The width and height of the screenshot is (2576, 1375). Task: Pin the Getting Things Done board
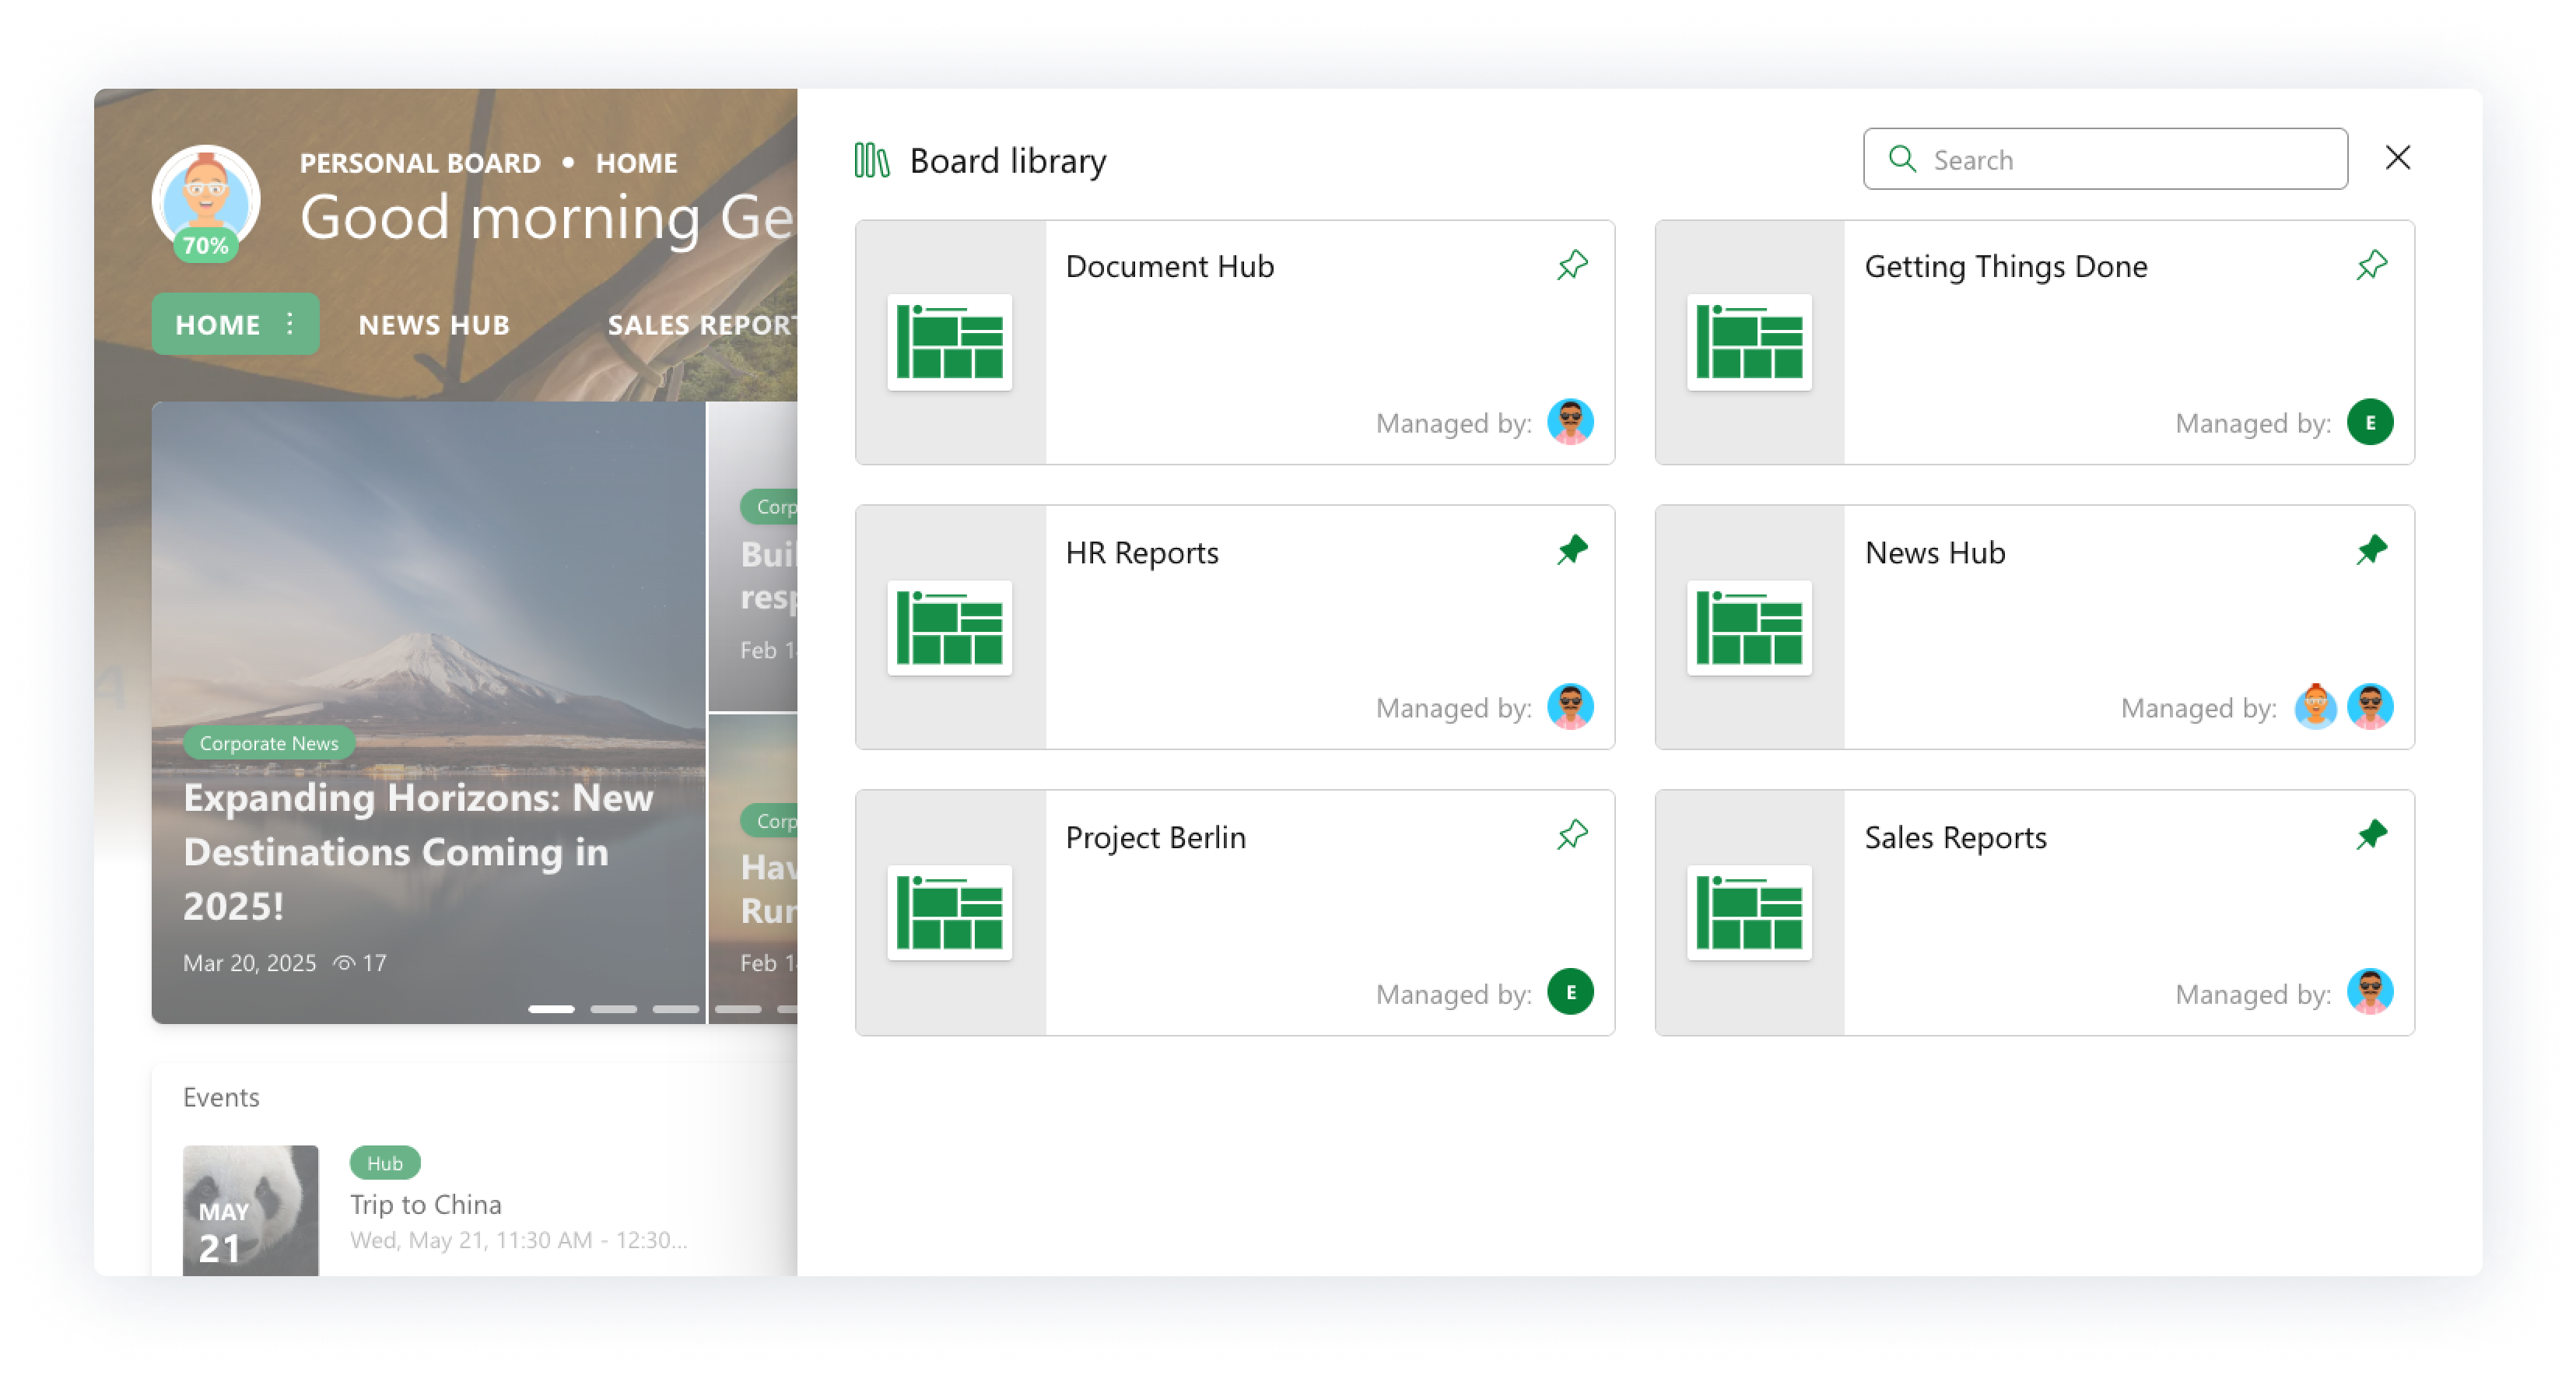click(x=2371, y=265)
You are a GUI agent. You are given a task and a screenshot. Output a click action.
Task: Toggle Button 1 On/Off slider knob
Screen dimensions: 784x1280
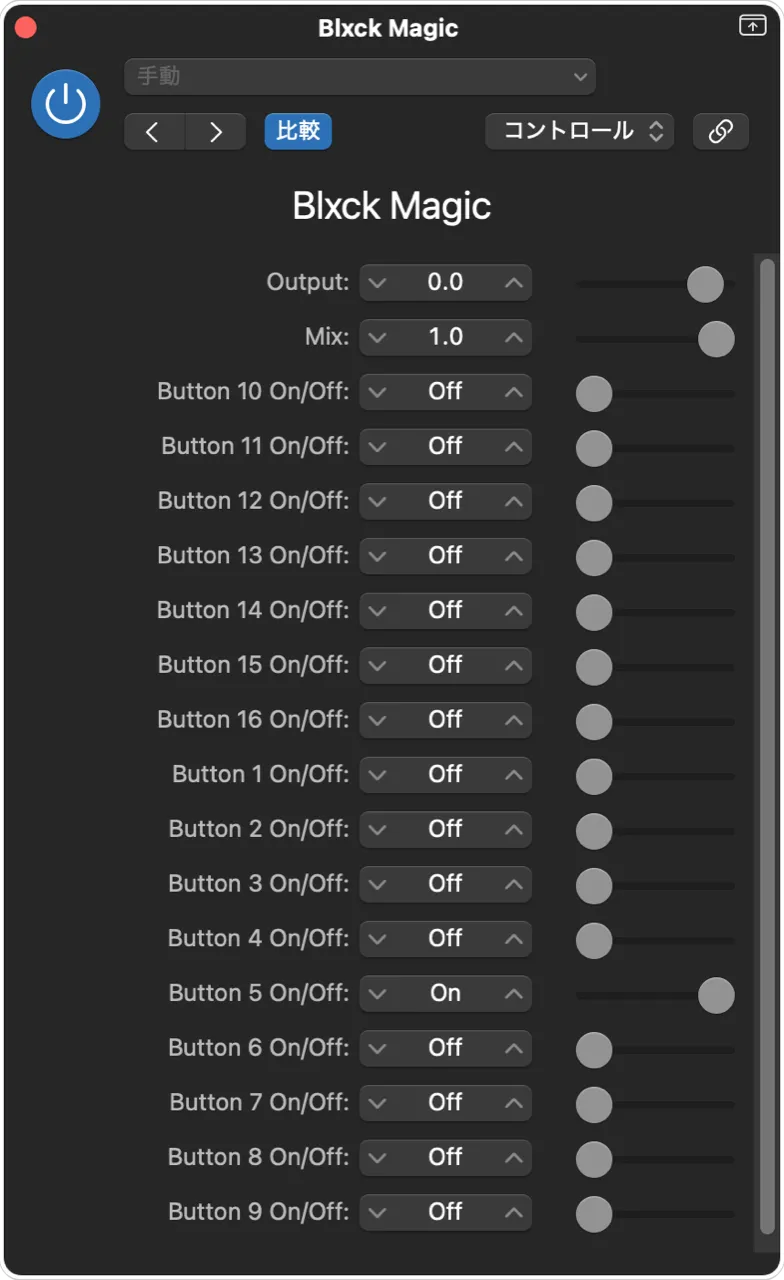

Your objective:
Retype every entry exactly as written, but omit the pictures.

Your solution:
The width and height of the screenshot is (2576, 1375). Task: Pin the Getting Things Done board
click(x=2371, y=265)
You are a GUI agent. You are given a task and a screenshot. Output a click action.
Task: Toggle Button 1 On/Off slider knob
Screen dimensions: 784x1280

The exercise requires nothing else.